Not that I necessarily think dry land is any safer, but at least I won’t go out whining that all we needed was a bigger boat. But I digress.

Turn the clock back three years from my Jaws experience. Same crappy little theater. But this time the movie was The Legend of Boggy Creek and it was so much worse than Jaws in terms of scaring the bejeebers out of me, I had nightmares for months.

That was 1972 and I’ve never forgotten walking out of that movie house onto a dark street and sprinting to jump into my Mom’s Chevy Malibu before any “thing” lurking in any shadow jumped out and dragged me off. A damned alley cat would have given me a heart attack that night.

When I sat down to start writing this book, I went over to YouTube and watched the Boggy Creek trailer. Rated G? Are you freaking kidding me?
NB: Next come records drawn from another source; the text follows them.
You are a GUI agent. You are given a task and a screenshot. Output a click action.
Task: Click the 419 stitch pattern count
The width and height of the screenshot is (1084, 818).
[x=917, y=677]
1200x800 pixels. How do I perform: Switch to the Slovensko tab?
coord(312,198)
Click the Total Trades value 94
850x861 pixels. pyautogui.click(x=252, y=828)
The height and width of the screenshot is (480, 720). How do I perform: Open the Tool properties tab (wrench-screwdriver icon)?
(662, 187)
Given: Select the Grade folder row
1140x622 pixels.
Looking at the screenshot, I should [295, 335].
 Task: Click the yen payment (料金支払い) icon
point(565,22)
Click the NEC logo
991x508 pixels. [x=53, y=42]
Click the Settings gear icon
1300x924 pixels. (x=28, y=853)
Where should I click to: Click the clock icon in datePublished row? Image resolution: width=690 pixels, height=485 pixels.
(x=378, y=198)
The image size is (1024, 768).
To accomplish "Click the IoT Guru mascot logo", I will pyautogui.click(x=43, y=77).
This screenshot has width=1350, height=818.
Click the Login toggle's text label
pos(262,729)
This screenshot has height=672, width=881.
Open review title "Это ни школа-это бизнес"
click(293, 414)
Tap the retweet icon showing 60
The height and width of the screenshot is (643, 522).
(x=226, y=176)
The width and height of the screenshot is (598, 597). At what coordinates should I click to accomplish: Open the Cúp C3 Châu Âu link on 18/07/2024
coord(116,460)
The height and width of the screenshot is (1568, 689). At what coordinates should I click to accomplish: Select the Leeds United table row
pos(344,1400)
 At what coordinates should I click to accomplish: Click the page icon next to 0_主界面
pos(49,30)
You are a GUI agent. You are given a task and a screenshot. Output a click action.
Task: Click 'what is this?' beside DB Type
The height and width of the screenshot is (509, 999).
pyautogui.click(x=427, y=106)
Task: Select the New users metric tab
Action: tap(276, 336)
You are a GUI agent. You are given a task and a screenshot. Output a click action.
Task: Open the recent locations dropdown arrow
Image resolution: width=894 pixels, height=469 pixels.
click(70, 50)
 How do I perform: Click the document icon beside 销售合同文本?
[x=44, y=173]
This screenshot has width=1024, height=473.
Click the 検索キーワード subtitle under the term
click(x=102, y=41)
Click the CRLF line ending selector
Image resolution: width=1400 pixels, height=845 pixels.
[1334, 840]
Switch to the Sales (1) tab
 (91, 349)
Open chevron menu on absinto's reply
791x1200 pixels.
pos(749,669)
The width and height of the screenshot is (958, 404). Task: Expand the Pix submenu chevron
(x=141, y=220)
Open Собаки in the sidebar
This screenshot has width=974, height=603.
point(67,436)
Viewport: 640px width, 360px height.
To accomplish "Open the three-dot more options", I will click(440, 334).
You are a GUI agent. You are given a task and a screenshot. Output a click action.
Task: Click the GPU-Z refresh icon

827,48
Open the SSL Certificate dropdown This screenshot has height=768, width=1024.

Yeah, yeah. The acting was like sub-Tremors bad, the “special” effects are ridiculous, and it was nothing but a horror movie trying to pass as a documentary.

But here’s the thing that did me in and changed my life when I saw that movie for the first time. I wasn’t interested in playing film critic back then. The fact that the movie, bad though it might have been, was based on a true cryptid, pretty much blew me away.

That’s why we’re starting this discussion with the Fouke Monster, also known as the Southern Sasquatch.

A Word on This Text

Now, let’s get one thing straight. This is not one of those books that will claim to offer any evidence for or against the existence of a single critter mentioned in these pages. I don’t go running around out there looking for any of these cryptids. This is my armchair hobby.

Cryptozoology is the kind of topic that gets me to stop and watch something when I’m channel surfing. Reading books and articles about the subject and watching documentaries about these “mythic” beasts is fun for me. I thought everybody was interested in the same thing until I had lunch with my buddy Pete a few months back and got his standard, “are you fricking kidding me? line.

Turns out he’d never heard of half of these animals, and even though he was skeptical as hell, we talked about them all afternoon while steadily killing one pot of coffee after another in the little rat trap diner we favor for our more intellectual discussions.

At some point Pete said, “You ought to write this stuff down.” I was like, “Pete, man, it’s all over the Internet.” And he said, “Yeah, but I wouldn’t have ever paid any attention to any of it if you hadn’t made it sound interesting.”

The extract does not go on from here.